━━━ RECORD EXTRACTS
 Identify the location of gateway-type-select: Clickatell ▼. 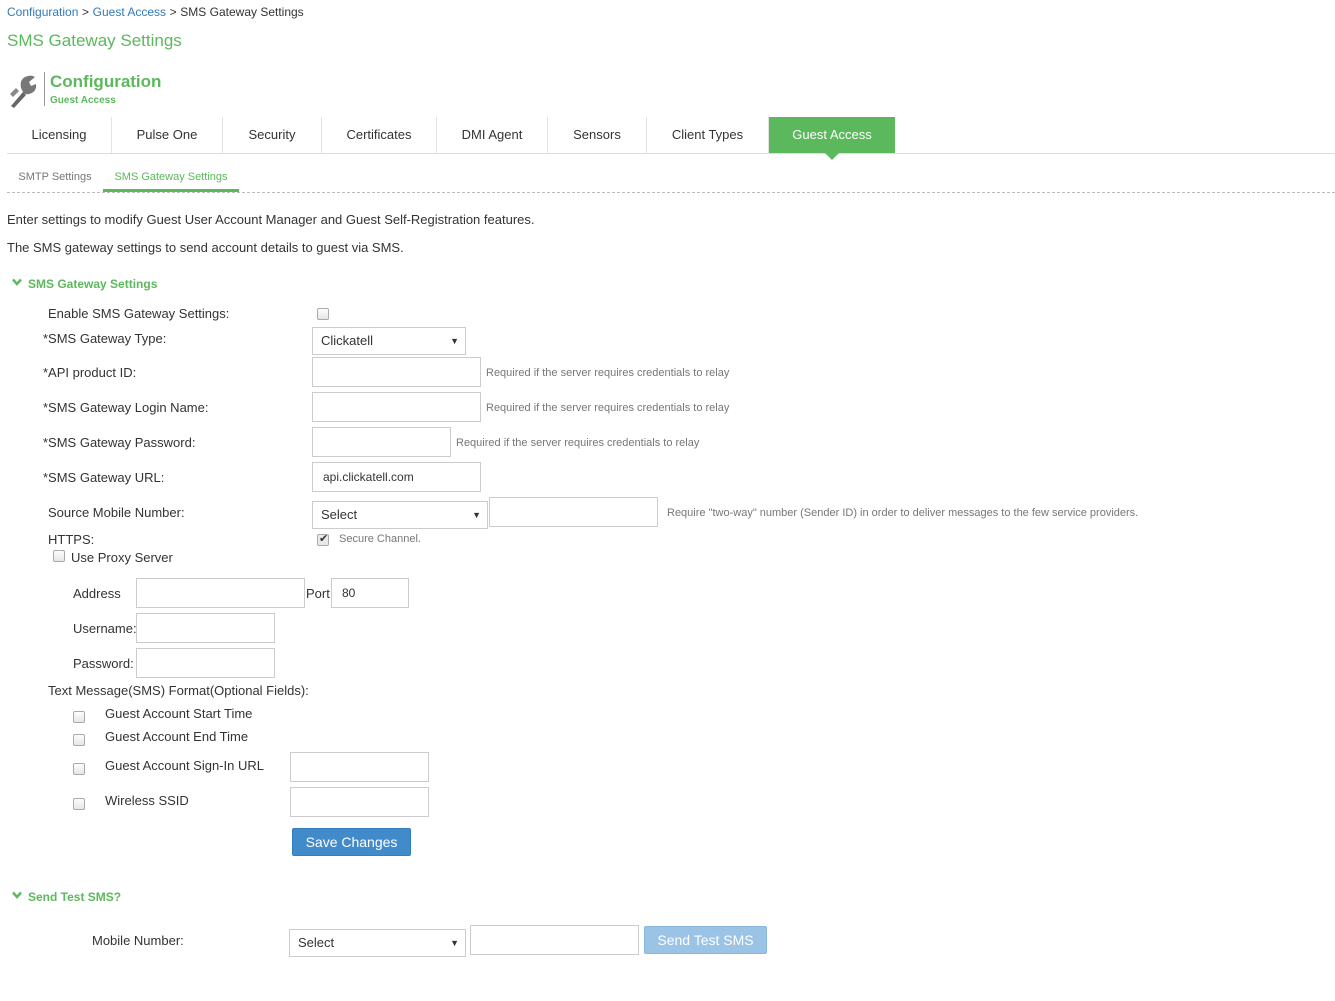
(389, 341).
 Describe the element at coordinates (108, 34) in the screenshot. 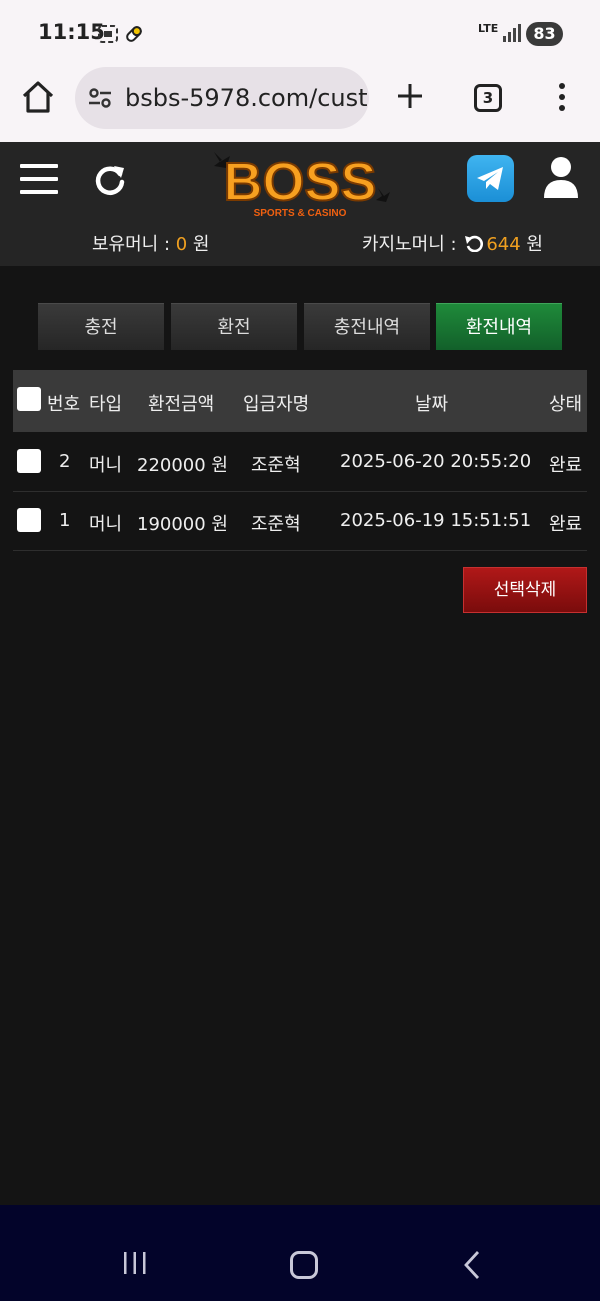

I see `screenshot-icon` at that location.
━━━━━━
━━━ RECORD EXTRACTS
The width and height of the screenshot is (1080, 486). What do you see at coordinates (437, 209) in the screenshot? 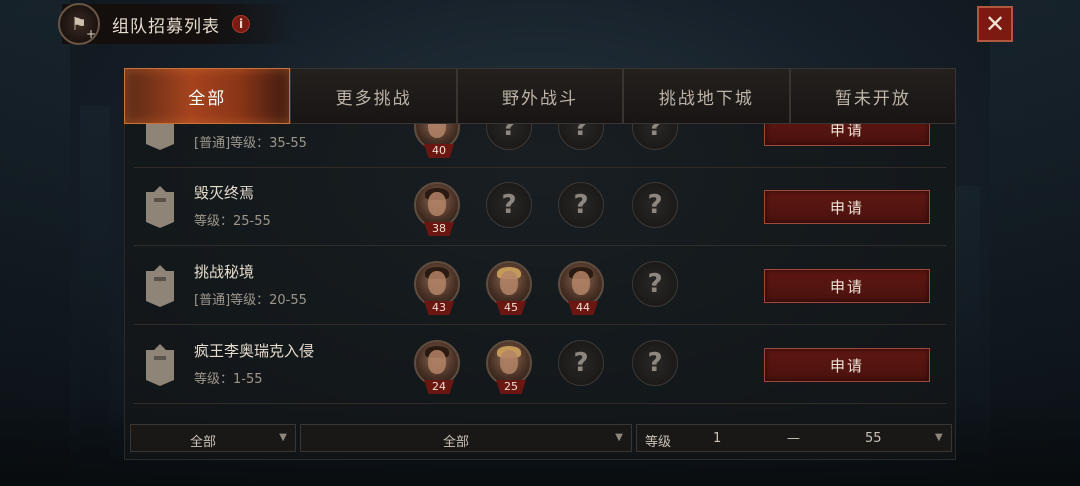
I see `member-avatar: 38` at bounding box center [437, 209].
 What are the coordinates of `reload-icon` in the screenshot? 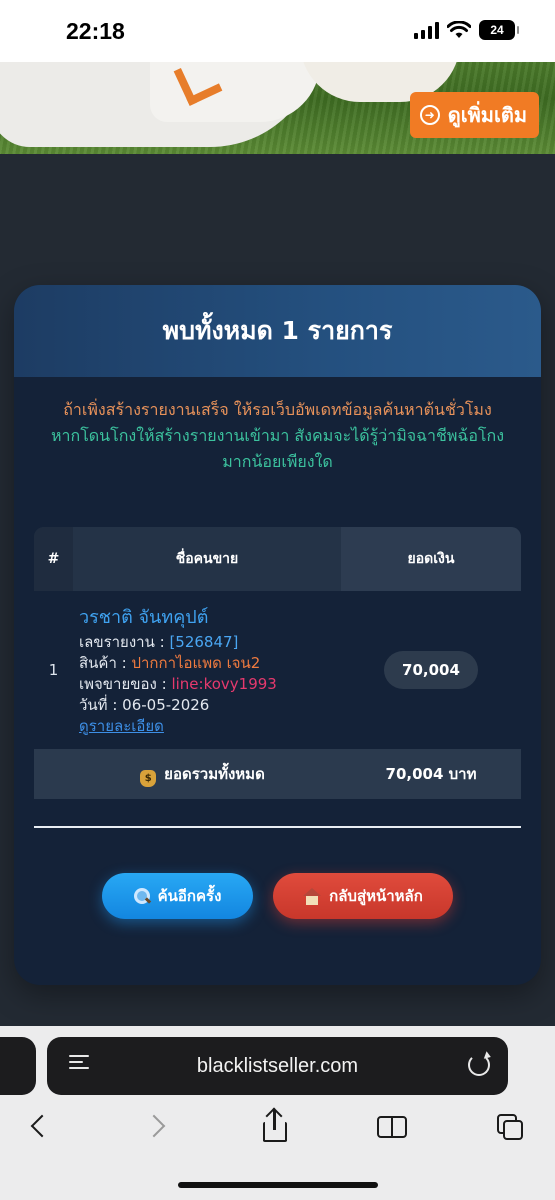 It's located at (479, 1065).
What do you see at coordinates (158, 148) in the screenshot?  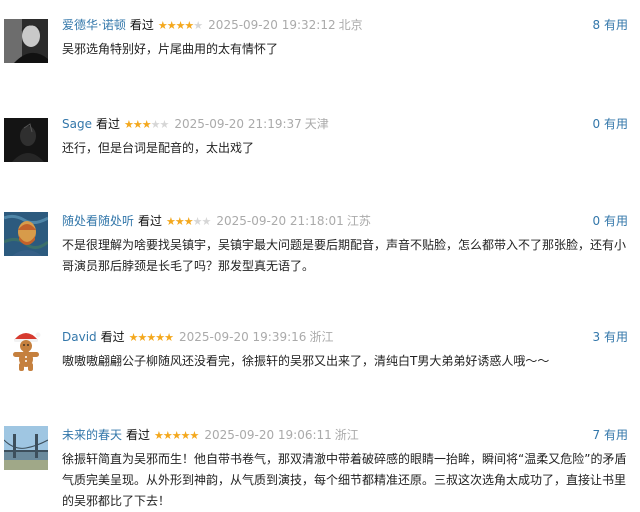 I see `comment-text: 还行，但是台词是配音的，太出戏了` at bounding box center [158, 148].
━━━━━━
▶ **REQUIRED ACTION**: Retype everything from the line containing "Identify the location" down to the line containing "at that location.", with both of those lines included. Leave the pictures out.

▶ **RESULT OF THIS TASK**:
 Identify the location of gateway-type-select: Clickatell ▼. 
(389, 341).
 Describe the element at coordinates (108, 34) in the screenshot. 

I see `screenshot-icon` at that location.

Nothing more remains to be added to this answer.